** start of DATA EXTRACT **

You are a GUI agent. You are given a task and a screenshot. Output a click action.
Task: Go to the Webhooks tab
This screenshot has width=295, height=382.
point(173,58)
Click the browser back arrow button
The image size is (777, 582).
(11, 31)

** end of DATA EXTRACT **

STATED EXERCISE: Can you set down the whole listing above again, word for word?

COMPLETED EXERCISE:
You are a GUI agent. You are given a task and a screenshot. Output a click action.
Task: Go to the Webhooks tab
This screenshot has width=295, height=382.
point(173,58)
Click the browser back arrow button
The image size is (777, 582).
(11, 31)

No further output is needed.